For the entries below, the result should be an exact transcription of the lines from the one with "Given: Click the header" up to and including the one with "Given: Toggle the disabled 加密文件名 checkbox", and only those.

Material for the task Block Start

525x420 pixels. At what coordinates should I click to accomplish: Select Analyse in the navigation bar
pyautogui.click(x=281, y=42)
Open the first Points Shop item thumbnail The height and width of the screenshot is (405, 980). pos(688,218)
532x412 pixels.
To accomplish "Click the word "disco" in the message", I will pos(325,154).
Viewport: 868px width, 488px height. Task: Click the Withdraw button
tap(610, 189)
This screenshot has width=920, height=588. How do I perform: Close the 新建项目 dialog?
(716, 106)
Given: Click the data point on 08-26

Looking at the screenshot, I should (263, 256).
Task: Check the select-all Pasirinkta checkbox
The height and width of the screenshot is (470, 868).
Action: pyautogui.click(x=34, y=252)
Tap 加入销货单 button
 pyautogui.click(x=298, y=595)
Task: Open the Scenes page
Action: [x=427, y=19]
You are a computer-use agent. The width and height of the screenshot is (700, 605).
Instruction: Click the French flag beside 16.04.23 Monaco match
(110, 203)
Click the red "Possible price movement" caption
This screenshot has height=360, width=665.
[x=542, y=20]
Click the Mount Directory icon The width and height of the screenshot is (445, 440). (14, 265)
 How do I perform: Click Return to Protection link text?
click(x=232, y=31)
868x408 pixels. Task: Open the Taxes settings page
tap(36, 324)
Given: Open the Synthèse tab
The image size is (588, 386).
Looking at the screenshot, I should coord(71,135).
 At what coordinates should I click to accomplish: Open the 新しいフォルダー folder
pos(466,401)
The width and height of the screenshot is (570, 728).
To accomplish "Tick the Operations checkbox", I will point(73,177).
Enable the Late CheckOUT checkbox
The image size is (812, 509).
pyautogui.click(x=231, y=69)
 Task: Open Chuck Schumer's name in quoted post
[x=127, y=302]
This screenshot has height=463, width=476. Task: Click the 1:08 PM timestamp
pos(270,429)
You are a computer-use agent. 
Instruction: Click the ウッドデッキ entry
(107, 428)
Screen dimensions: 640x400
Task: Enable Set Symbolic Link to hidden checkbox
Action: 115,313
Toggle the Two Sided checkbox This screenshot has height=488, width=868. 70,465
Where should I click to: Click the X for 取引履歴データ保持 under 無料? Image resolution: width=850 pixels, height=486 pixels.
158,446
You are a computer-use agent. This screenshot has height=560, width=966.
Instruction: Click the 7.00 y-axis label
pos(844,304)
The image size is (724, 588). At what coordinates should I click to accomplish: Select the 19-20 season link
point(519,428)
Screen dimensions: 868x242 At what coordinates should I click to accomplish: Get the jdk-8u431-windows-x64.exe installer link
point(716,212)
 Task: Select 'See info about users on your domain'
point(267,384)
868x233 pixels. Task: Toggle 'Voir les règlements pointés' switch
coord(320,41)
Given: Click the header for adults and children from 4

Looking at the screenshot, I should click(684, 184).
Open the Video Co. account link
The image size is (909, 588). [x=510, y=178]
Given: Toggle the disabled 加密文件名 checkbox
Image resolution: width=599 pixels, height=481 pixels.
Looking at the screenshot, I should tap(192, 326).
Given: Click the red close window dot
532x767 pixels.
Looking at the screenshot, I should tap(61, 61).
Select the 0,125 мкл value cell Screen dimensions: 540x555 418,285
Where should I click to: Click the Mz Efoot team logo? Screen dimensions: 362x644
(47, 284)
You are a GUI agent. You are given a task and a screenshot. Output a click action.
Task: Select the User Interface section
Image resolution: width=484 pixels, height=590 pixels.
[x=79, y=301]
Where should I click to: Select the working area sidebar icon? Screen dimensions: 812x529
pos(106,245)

Material for the task Block End

→ **Answer for this exercise**:
Given: Click the header for adults and children from 4

Looking at the screenshot, I should click(684, 184).
Open the Video Co. account link
The image size is (909, 588). [x=510, y=178]
Given: Toggle the disabled 加密文件名 checkbox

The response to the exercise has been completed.